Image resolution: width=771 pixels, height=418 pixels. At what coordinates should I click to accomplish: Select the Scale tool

____________

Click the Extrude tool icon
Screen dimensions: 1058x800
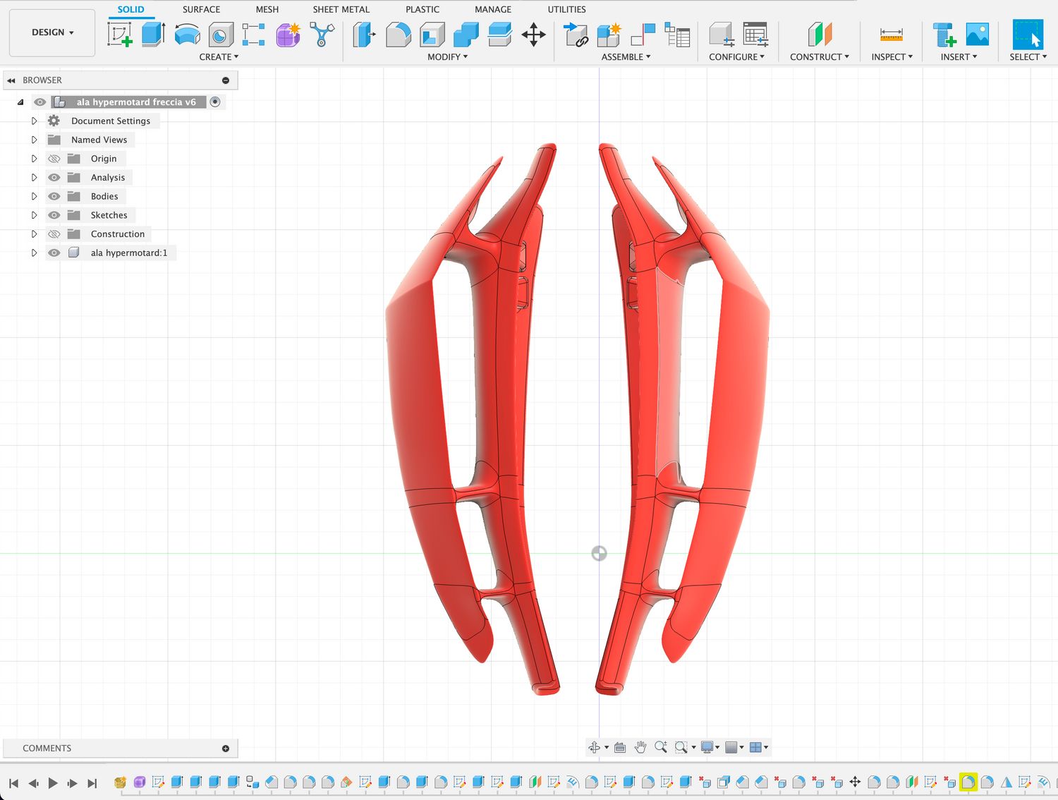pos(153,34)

____________

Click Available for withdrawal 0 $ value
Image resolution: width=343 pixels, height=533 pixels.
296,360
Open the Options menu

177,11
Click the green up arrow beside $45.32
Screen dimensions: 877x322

____________

What to produce –
Among the entries, how many lines include the word "tool"? Give only the number.

Result –
2